Smith would not have approved of that oft-quoted sentence from Wealth of Nations being interpreted as implying that butchers, brewers, bakers and other people engaged in business activities pursue only selfish interests.  In The Theory of Moral Sentiments, Smith wrote:
‘How selfish soever man may be supposed, there are evidently some principles in his nature which interest him in the fortune of others and render their happiness necessary to him though he derives nothing from it except the pleasure of seeing it’.

Smith also made a major contribution in explaining that the visible hand of government is often far from benign. I particularly like a passage in The Theory of Moral Sentiments about the consequences of being governed by ‘the man of system’ – a political leader who is ‘apt to be very wise in his own conceit’. Smith suggests that the ‘man of system’ imagines that ‘he can arrange the different members of a great society with as much ease as the hand arranges the different pieces upon a chess board’. He fails to consider that ‘in the great chess board of human society, every single piece has a principle of motion of its own, altogether different from that which the legislature might chuse to impress upon it’. Smith points out that when the visible hand of government is attempting to regulate the individual members of society, it is likely that ‘the game will go on miserably, and the society must be at all times in the highest degree of disorder’. (See: TMS, VI.ii.2.17).

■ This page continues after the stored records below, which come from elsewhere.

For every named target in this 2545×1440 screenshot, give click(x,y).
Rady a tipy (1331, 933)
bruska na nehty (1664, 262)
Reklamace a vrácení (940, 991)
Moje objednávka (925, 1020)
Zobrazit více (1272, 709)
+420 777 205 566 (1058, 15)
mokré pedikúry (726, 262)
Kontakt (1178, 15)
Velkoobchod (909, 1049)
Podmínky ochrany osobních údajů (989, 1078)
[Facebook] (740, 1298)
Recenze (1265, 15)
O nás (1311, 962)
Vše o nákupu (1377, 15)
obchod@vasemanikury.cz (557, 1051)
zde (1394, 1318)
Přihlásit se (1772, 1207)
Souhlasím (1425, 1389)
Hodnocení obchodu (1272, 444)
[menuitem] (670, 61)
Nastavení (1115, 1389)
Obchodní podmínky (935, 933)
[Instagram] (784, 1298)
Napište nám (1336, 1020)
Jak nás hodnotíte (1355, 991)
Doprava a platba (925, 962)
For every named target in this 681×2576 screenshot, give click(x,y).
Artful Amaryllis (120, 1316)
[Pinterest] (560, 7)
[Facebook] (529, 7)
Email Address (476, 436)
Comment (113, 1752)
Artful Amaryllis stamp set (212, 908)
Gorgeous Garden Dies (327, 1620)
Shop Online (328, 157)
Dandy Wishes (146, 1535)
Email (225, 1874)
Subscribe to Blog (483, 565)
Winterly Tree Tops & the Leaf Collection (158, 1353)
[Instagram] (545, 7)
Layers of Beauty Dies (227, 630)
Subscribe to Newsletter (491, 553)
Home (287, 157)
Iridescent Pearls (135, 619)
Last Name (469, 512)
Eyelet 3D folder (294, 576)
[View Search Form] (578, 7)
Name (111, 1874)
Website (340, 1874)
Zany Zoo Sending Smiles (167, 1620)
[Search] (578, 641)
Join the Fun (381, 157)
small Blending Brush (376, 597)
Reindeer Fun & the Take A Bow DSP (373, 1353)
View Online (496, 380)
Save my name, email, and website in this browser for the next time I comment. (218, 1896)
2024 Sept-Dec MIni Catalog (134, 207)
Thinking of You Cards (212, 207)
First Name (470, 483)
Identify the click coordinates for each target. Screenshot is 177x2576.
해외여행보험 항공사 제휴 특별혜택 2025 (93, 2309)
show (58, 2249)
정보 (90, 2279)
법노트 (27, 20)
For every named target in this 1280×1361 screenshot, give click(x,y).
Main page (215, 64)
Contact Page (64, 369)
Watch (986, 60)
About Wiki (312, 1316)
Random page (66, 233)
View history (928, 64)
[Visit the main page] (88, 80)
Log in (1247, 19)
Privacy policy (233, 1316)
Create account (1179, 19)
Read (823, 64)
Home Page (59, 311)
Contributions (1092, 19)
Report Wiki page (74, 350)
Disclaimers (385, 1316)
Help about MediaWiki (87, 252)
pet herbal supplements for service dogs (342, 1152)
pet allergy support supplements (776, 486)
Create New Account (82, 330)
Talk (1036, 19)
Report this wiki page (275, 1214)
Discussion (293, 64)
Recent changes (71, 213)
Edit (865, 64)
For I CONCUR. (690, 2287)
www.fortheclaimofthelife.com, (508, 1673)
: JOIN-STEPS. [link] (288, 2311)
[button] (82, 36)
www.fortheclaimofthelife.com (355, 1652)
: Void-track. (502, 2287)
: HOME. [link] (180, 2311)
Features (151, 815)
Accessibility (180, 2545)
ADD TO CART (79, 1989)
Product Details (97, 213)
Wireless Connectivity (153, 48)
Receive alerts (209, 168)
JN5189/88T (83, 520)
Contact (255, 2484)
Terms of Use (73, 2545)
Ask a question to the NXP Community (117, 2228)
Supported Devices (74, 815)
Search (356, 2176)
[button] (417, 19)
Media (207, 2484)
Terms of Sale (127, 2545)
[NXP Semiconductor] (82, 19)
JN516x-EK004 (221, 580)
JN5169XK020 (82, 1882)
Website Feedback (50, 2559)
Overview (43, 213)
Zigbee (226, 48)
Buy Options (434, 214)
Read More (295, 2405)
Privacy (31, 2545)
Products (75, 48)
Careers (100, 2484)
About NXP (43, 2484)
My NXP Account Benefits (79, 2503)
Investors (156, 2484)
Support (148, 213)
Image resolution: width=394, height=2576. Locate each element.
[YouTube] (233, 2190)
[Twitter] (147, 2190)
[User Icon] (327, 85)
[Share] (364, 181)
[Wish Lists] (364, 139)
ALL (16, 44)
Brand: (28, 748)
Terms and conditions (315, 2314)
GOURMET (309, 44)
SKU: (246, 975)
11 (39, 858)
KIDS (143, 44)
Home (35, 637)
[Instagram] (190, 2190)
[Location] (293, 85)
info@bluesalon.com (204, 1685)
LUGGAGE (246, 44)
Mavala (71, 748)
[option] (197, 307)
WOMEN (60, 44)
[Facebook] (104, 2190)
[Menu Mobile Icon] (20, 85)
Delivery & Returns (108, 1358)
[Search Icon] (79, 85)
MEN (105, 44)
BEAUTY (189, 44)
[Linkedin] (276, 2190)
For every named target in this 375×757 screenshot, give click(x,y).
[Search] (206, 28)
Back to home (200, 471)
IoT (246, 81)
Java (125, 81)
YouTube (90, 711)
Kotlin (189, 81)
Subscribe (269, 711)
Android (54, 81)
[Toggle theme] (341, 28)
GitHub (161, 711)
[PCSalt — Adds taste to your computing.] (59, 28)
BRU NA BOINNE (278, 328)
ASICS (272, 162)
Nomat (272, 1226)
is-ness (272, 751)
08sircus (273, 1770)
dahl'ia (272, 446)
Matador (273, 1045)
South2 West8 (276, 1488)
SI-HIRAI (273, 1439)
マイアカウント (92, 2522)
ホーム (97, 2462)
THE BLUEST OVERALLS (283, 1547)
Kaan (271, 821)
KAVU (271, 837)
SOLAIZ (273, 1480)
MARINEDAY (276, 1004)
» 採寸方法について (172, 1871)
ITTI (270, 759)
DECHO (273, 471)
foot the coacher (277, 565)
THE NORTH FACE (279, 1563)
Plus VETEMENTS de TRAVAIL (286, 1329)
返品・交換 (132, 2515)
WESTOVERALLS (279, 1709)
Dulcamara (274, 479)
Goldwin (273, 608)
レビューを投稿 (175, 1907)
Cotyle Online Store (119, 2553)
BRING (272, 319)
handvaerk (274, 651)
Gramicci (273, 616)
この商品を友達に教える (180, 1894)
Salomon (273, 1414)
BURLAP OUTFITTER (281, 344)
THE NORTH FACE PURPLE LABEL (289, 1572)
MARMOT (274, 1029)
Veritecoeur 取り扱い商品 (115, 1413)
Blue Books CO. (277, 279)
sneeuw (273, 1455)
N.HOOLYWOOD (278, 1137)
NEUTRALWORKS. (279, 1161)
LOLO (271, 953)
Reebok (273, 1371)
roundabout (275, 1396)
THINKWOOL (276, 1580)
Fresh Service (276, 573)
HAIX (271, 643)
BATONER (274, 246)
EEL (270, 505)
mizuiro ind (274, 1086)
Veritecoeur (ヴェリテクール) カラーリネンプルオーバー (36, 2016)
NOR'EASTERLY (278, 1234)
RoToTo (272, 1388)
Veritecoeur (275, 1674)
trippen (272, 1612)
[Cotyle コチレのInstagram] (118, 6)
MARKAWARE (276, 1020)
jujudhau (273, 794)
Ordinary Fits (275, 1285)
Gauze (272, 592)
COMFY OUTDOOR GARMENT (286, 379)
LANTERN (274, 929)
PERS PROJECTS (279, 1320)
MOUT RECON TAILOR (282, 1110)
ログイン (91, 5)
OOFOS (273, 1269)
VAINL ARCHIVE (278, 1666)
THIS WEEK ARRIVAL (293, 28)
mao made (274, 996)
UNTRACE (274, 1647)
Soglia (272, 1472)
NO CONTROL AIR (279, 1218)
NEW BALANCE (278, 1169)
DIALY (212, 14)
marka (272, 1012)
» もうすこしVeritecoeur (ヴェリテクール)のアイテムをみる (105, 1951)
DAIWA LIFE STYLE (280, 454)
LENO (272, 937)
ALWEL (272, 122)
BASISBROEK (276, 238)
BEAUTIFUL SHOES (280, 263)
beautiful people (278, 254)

I think Smith’s greatest contribution was in promoting the idea that a ‘system of natural liberty’ can establish itself ‘of its own accord’, when the role of government is confined to duties of ‘great importance’ that could not otherwise be performed. We should never lose sight of Smith’s vision of natural liberty:

‘Every man, as long as he does not violate the laws of justice, is left perfectly free to pursue his own interest in his own way, and to bring forth both his industry and capital into competition with those of any other man, or order of men. The sovereign is completely discharged from a duty [for which] no human wisdom or knowledge could ever be sufficient; the duty of superintending the industry of private people, and of directing it towards the employments most suitable to the interest of the society’. (See: WN, IV.ix.51).